The 1941 Sarasota meeting of the non-cinematic King Kong and Ann Darrow proved a media circus. The Ringleys supplied a profusion of flowers, a wedding cake from Schrafft’s Bakery in New York, and the air echoed with strains from the “Processional.” Workers painted the bride’s cage white and designed a sign: Mrs. Gargantua the Great. Mrs. Hoyt wore a dress of flowing chiffon and a huge hat. When the anticipated moment arrived, the doors that backed onto one another opened. There was no Kong- Ann Darrow love connection. Buddy hurtled a cabbage at his intended’s face; there was no consummation. Mrs. Gargantuan tried to become affectionate, but her feelings were not reciprocated. Despite his ferocious mien, he was at heart an adolescent who longed for the woman who had left her imprint on his heart. The helicopter ape mama, Mrs. Hoyt, was a constant presence in the jilted M’Toto’s cage. Eventually, Mrs. Hoyt moved from Havana to Sarasota. Buddy did not fare as well: in 1942, Richard passed away.
Unlike her Cuban counterpart, Gertrude felt emotional salvation lay with keeping her distance from Buddy. In her autobiography, Animals Are My Hobby, published in 1942, Gertrude wrote of one of the few times she went to visit, and the last time she ever saw Buddy. She paid him a visit, and when Buddy awoke, he rose and beat his breast in delight. Then he took his finger and pulled up his scarred lip and pointed to an infected tooth. She wrote, “He knew I wouldn’t let him have an ache in his mouth, or anywhere in his great body. She knew his care was out of her hands; all she could not was to report the problem and leave.

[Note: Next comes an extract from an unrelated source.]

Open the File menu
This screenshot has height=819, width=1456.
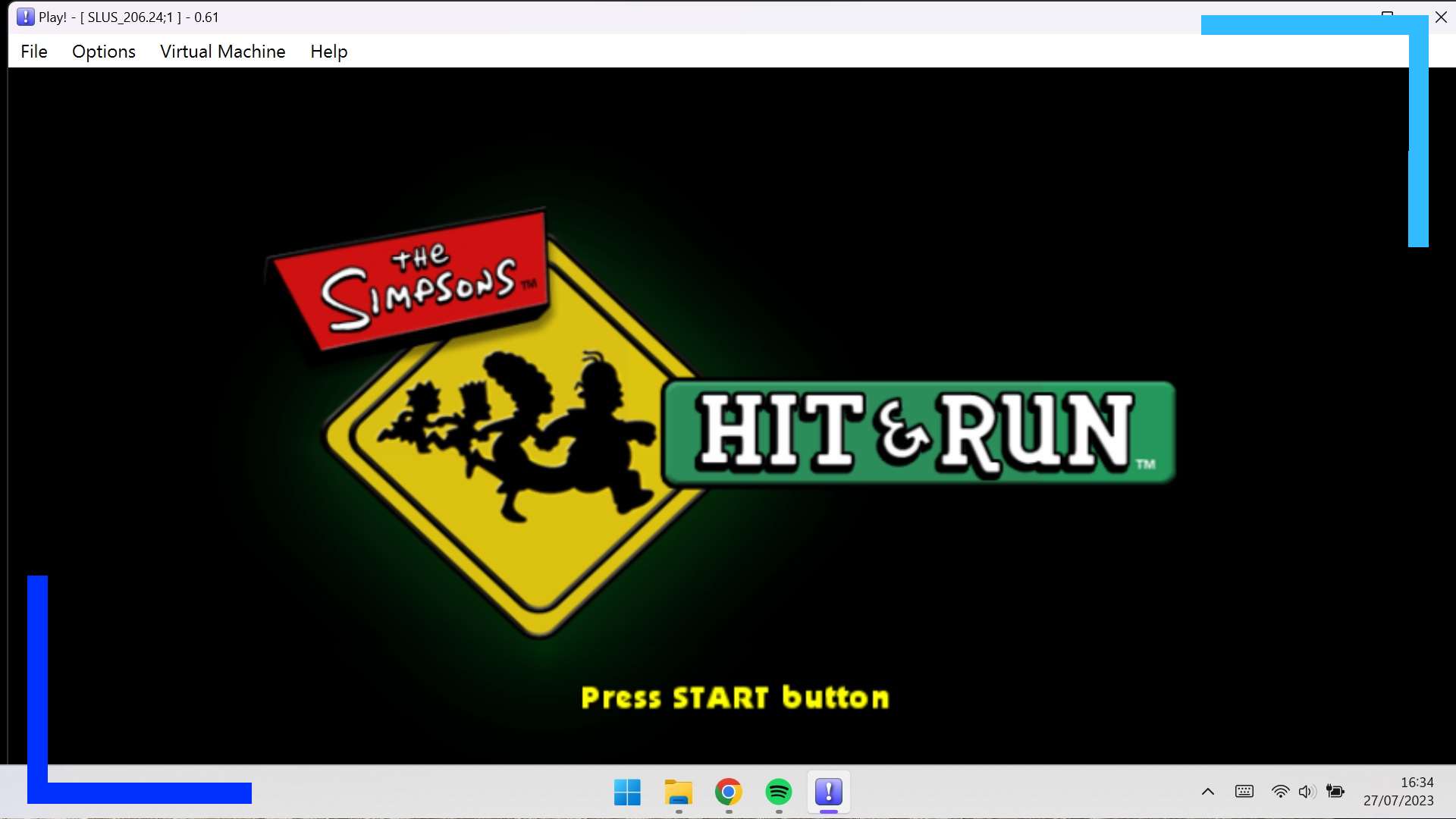[34, 52]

Brooklyn derived its name from the old Dutch settlement, Breuckelen that translates to “”Broken land.” And broken described Gertrude at Buddy’s 1949 passing in Miami. Henry Ringley North, in his book, wrote, “He was a wonderful animal.” Henry donated his prize ape’s remains to his alma mater, Yale, who placed him in their Peabody Museum of Natural History. His skeleton is mounted in a hunched pose with a glass enclosure. Above the displace case is the framed circus advertisement. His widow, M’Toto, passed away in 1968, and Mrs. Hoyt arranged her burial in the Sandy Lane Pet Cemetery. Her marker bears the words, “Sleep well my darling companion. You will always be remembered.”
When Will retired, the couple moved to North Miami Beach. A reporter for the North Miami Beach wrote a 1961 article on Gertrude and Mary Lou, her two-and-a half-year old, fifty-five- pound chimp. A year later, during a tornado, Mary Lou sustained an injury that left her paralyzed. Gertrude relinquished her to Florida University. In 1968, Gertrude passed away- her grave site is unknown.
In the closing scene of King Kong, the ape dubbed “the eighth wonder of the world,” climbed to the top of the Empire State Building protectively clutching Ann Darrow. Under attack by navy biplanes, he fell to his death. Carl Denham spoke the film’s final words that applied to his non-cinematic counterpart, “It was Beauty killed the Beast.”